Of course, I have not done anything to promote my book lately because of not getting paid and I need to get it re-published.
My print version still slightly outsells my e version so I would like to do both. Any advice on an honest service offering both would be helpful and I can be reached at firstname.lastname@example.org Thanks
At WritersWeekly, we've been warning authors about Dog Ear Publishing since May. The comments by the owner on the Better Business Bureau website were a huge red flag. They made it appear he was only paying royalties to the squeaky wheels. And, his excuses were downright absurd.
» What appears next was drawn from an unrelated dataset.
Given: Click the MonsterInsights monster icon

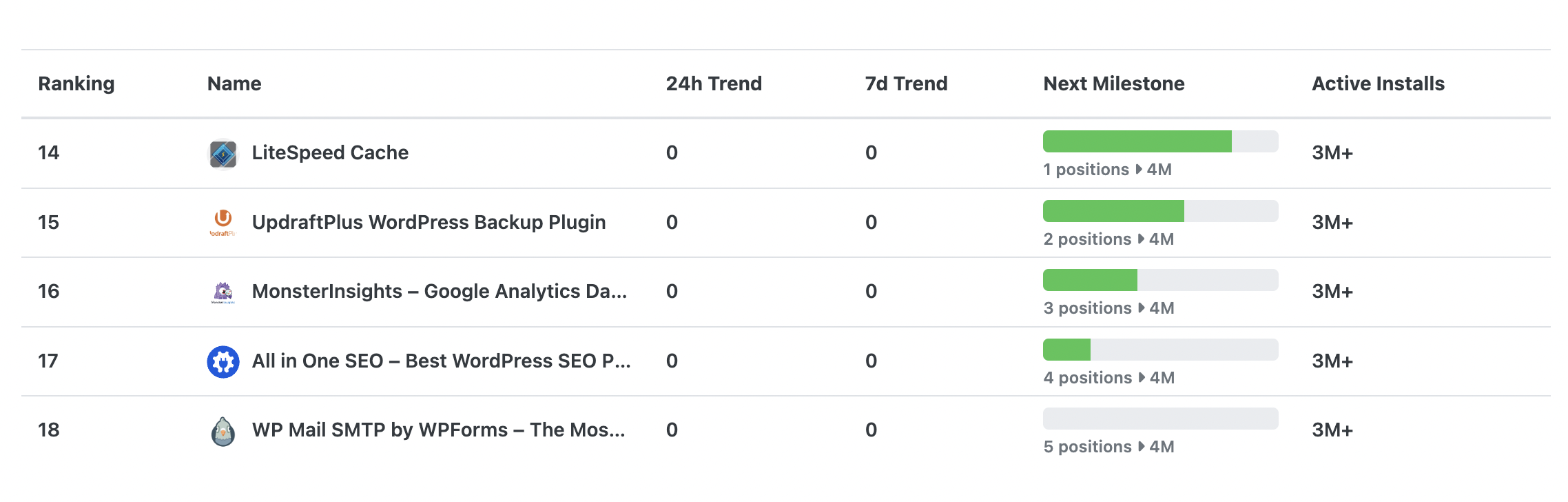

According to the BBB, authors reported Dog Ear's excuses included:
Blaming the retailers/distributor for late payments
Having a computer system that couldn't handle their growth
Switching bank accounts and not having new checks yet
Running out of stamps
And, even a broken stamp machine
See more here:
The Indy Star story is now online and can be read here: https://www.indystar.com/story/news/investigations/2019/08/07/dog-ear-publishing-accused-owing-thousands-self-published-authors/1860676001/
I'm sure I once read a promo piece from Dog Ear saying some independent reviewer had said they were better than Tate and Author Solutions.
That's kind of like saying a Wendy's burger is healthier than a burger from McDonalds or Burger King. It might be true, but if you're looking for healthy food, you're probably looking in the wrong place.
Shouldn't the AG investigate further if a company refuses to respond? That's a really lazy bit of "due process."